É um satã diferente daquele da tradição cristã. Ele não faz com que pessoas inocentes pratiquem o mal, ele apenas tira máscaras e pune aqueles que erram. Como o personagem Lúcifer Morningstar da série Lúcifer da Netflix. Woland e Lúcifer são ardilosos, estão na Terra com um propósito, cumprindo uma função para o equilíbrio do universo e mantém relações cordiais com algumas adaptações dos personagens “celestiais”.
No caso de Lúcifer, apesar da história de amor, aquela famosa trama principal xoxa, ser realmente bem xoxa, a interação dele com os demais personagens míticos é maravilhosa. Tem os irmãos anjos que são filhos de Deus com “Deusa” (Amenadiel, Lúcifer, Uriel, Miguel Azrael e Remiel). A Deusa tamém aparece na série. Ela vem como uma mulher lindíssima que adotará o nome de Charlotte para viver no planeta Terra disfarçada de mortal.
O personagem Lúcifer é proprietário de uma casa noturna badaladíssima em Los Angeles, vive uma vida luxuosa, luxuriosa, regada a bebidas, drogas e todo tipo de entretenimento. Só pausa a vida loca para castigar quem merece.
Ninguém faz nada do que não queira por influência dele. Assim, como ninguém faz nada do que não faça parte de sua própria essência por influência de Woland, embora ele dê aquela forcinha para o lado obscuro aflorar.
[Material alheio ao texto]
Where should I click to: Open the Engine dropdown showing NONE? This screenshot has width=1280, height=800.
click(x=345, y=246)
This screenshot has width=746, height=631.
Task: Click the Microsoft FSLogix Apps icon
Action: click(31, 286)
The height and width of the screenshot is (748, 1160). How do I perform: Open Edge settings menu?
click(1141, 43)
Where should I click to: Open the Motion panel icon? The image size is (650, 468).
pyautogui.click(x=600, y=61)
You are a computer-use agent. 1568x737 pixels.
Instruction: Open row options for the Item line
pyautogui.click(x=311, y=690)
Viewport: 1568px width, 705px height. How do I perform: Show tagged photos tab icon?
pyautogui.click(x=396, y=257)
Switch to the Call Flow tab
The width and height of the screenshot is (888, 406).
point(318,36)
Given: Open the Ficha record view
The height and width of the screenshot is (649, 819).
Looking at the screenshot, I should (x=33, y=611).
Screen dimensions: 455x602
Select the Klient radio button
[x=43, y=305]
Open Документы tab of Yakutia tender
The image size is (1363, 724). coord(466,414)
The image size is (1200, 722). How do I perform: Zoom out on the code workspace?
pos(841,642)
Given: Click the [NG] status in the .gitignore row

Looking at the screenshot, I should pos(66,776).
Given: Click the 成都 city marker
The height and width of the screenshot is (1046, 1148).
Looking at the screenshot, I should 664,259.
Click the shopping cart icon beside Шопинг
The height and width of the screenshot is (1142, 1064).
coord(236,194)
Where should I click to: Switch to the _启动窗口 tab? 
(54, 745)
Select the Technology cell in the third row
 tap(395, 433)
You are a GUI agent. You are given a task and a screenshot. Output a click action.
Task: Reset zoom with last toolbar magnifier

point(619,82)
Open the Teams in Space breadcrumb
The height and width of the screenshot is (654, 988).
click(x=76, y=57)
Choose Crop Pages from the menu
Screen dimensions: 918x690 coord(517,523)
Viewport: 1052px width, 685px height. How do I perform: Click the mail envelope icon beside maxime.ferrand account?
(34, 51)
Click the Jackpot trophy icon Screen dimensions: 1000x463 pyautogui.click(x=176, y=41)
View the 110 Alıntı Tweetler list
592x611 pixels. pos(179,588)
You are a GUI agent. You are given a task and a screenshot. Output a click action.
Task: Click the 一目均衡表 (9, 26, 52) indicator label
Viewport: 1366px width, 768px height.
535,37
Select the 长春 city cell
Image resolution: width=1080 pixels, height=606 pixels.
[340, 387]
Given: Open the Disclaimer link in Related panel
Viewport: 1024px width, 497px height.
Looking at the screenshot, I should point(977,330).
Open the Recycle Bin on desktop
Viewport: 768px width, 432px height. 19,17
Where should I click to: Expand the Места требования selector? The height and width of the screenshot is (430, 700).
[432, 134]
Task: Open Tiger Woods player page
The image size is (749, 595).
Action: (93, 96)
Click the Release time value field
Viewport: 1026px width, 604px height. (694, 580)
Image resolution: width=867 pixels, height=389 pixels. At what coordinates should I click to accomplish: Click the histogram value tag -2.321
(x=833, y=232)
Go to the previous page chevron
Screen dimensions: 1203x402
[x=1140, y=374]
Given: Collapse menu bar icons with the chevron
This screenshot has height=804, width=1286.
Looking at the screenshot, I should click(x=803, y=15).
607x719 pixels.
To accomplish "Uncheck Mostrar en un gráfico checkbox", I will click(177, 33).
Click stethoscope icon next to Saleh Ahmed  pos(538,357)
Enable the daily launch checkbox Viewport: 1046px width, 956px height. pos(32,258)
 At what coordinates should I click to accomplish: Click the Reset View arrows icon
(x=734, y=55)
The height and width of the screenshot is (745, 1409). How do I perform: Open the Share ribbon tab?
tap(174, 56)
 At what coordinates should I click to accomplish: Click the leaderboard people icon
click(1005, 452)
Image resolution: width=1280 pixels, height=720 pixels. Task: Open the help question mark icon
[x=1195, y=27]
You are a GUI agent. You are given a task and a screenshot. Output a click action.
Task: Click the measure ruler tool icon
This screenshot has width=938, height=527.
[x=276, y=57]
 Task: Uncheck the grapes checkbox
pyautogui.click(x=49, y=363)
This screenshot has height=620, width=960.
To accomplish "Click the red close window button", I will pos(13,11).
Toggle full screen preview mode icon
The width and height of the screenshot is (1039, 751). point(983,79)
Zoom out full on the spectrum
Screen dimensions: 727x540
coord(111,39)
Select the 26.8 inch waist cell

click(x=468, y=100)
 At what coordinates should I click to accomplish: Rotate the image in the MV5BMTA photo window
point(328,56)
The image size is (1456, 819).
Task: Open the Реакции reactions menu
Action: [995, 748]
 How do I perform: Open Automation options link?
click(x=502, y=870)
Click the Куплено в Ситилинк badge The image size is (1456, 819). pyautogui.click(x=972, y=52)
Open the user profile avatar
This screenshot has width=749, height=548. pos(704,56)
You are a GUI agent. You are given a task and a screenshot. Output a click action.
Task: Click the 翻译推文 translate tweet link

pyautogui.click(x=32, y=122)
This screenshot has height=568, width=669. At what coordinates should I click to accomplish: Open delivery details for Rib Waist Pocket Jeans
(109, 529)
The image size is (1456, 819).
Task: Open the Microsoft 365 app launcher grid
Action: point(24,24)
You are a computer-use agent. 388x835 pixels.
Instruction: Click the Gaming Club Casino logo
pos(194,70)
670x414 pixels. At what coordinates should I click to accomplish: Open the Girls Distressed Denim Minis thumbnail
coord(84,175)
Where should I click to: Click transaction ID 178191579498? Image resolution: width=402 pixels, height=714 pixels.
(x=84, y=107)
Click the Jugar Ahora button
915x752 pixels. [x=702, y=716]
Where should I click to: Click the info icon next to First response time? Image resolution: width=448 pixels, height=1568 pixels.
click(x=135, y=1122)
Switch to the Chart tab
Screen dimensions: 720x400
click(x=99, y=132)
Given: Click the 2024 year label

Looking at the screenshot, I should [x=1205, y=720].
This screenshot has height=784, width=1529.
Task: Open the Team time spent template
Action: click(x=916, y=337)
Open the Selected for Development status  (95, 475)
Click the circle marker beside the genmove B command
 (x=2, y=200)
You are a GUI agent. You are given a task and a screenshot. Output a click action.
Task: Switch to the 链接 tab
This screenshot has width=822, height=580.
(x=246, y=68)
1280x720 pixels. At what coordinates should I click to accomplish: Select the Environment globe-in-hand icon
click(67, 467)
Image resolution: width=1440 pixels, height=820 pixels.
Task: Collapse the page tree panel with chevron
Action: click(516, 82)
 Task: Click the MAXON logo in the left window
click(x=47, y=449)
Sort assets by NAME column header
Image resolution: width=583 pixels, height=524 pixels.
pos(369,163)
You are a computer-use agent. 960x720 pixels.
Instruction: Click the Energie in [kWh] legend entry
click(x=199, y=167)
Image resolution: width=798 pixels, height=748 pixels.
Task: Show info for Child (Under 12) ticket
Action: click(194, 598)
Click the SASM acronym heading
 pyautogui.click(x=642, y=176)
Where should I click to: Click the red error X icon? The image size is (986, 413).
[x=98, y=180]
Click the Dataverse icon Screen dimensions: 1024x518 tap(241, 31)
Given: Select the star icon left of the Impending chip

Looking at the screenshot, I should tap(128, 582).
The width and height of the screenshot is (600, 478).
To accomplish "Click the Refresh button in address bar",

O melhor trecho em que Woland provoca a população de Moscou é o dia em que ele se apresenta no Teatro de Variedades com um suposto show de magia negra.
Nesse show lotado, ele vai despertar a vaidade, cobiça, inveja e outros tantos sentimentos menos nobres, além de contar para toda a plateia segredos obscuros de personalidades importantes para a sociedade moscovita. O resultado dessa intervenção será uma turba de pessoas peladas correndo na rua em frente ao teatro loucamente, com a polícia e bombeiros tentando conter aquele ato de histeria coletiva. É fantástico!
Agora chega. Dava para falar muito mais. Super-recomendo O Mestre e Margarida!
BULGÁKOV, Mikhail. O Mestre e Margarida. Tradução: PERPÉTUO, Irineu Franco. Rio de Janeiro: Editora 34, 2021.
MILLER, Chris. O Gato de Botas. EUA: DreamWorks, 2011.
CRAWFORD, Joel. O Gato de Botas. EUA: DreamWorks, 2022.
PETROVIC, Aleksandar. O Mestre e Margarida. Ioguslávia e Itália: Eastmancolor, 1972.
FRANKEL, David. O Diabo Veste Prada. Estados Unidos: 20th Century Fox, 2006.
HANDERSON, Joe & outros. Lúcifer. EUA, Fox, 2016-2022.